I finally did find a job, temporary and lasting one year, that I well enjoy. Do I feel passionate about this job? Probably not. But I get a year to test it out and figure if this is what I want to do. But at least it is a step in the right direction. I am also in a new relationship that is leading to a degree of permanence and stability, so my passions will likely change as I consider not just my needs, but the needs of others (spouse, children etc).

I have always wanted to be a romance novel writer and maybe I will become a writer one day, but right now, it's not at the fore front of my thoughts. I also have a number of other dreams and the ranking changes like I change. But it is important to realize that like gum, you can always change the flavor or the brand if what you are pursing is no longer your passion.

Trying to pinpoint one's passion when one is growing and changing and evolving puts limits on your dreams. It doesn't allow you to adapt or change your dreams as your life changes and you acquire new interests.

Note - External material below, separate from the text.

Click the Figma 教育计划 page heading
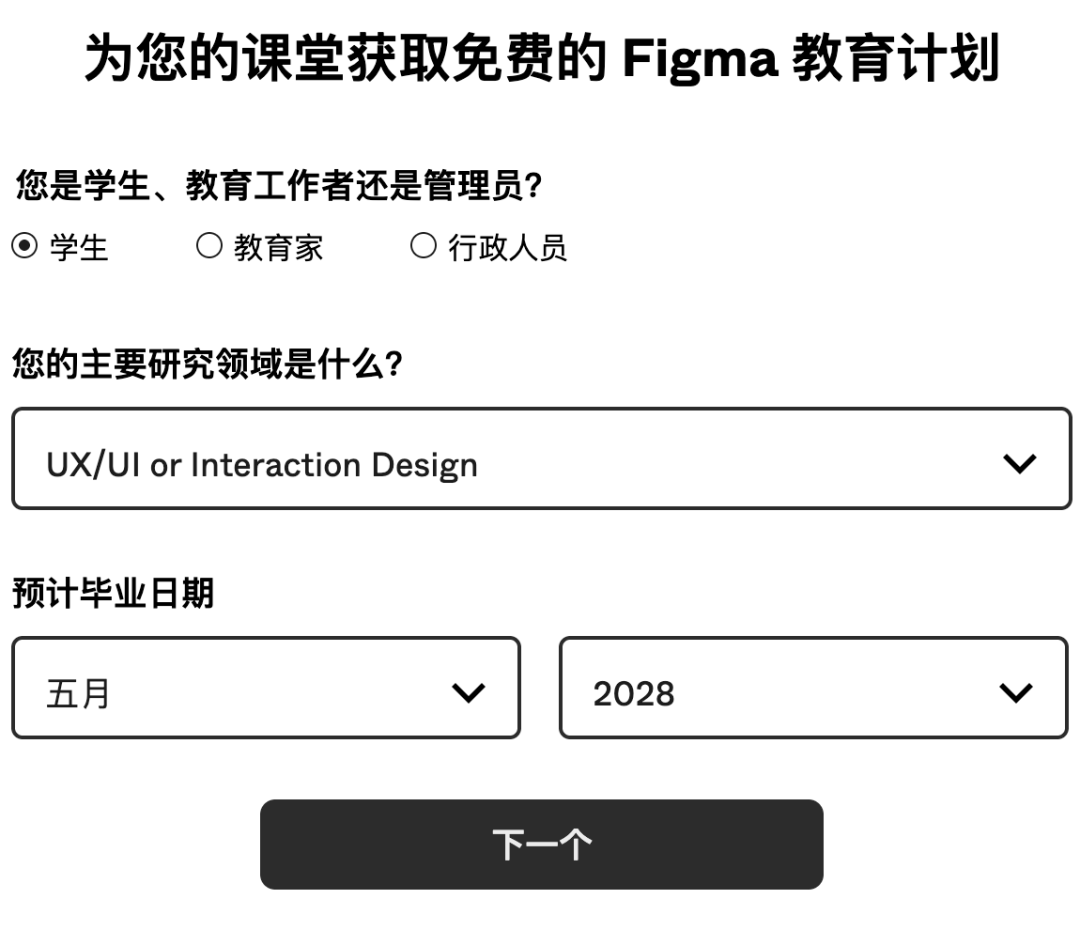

I also think that maybe living the ordinary life, doing ordinary things, is fine. It's not exciting, but there is something to be said about enjoying the day to day life. There is a certain pleasure in chewing the gum, not just blowing the gum. The opportunities will present themselves and you will know when to go after them.

That all said, it still leaves us with a burning question: If not now, when?

When do you pursue your passions? When do you take the courage and risk to blow the bubble? You can't just spend your life chewing and then wondering why you never got to see a bubble. At what point do you need to stop considering the safety in what you have, and the needs of others, to pursue your own desires?

A friend of mine recently said that she puts her husband and her kids first. Commendable and as it should be at this stage of her kids life. But not once did she mention putting her needs first, and not once did she mention herself as a priority, not once did she put importance on her own passions.

So what then? How do you balance the realities of life, like the need to pay rent and the need to eat food, with the burning desire to pursue your passion? I think what makes it harder is when you see people who pursue their passions, at great cost, and they are either happy or have made a success of pursuing their passion at all cost.

Hmmm. I have a feeling that this is the kind of topic that never ends, that you will go back to again and again as you discover different ways of viewing things and experience different stages of your life.

1 comment:

Jo said...

It's true... this is definitely a never-ending topic, and you can talk yourself in circles without reaching any foregone conclusions.

It's difficult to be everything to everyone else (read: wife/mother/daughter/sister/friend) without losing a bit of your own identity. I think that's just the reality of the world we live in.

I've heard the saying that you CAN have it all.... just not all at once. I never believed this to be true before, but now I do finally get it.

It's extremely difficult to wear seven different hats all at once and still keep your sanity. But that's life. Sometimes you have to compromise your own needs in the short-term, with the hopes of helping out the greater good.... and in turn setting yourself up for better things in the long-run.

That's not necessarily a bad thing, though, so I hope you don't take it as such. Think of your short-term sacrifices as an INVESTMENT for the blessings to come in the future.

As for finding your passion, I've always said that "the best revenge is living well". It doesn't matter what you're doing (ie, your job, who you're dating, where you live). What matters is that you're happy and fulfilled.... and that way no one has anything on you.

Having said that, though, I do know you yearn to be a romance writer.... and I want you to know that this doesn't have to be an elusive pipe dream for you. If you really do want it, you can do it!

Metro College offers a Romance Writing course.... the current one started in September, but hopefully they'll repeat it again in January.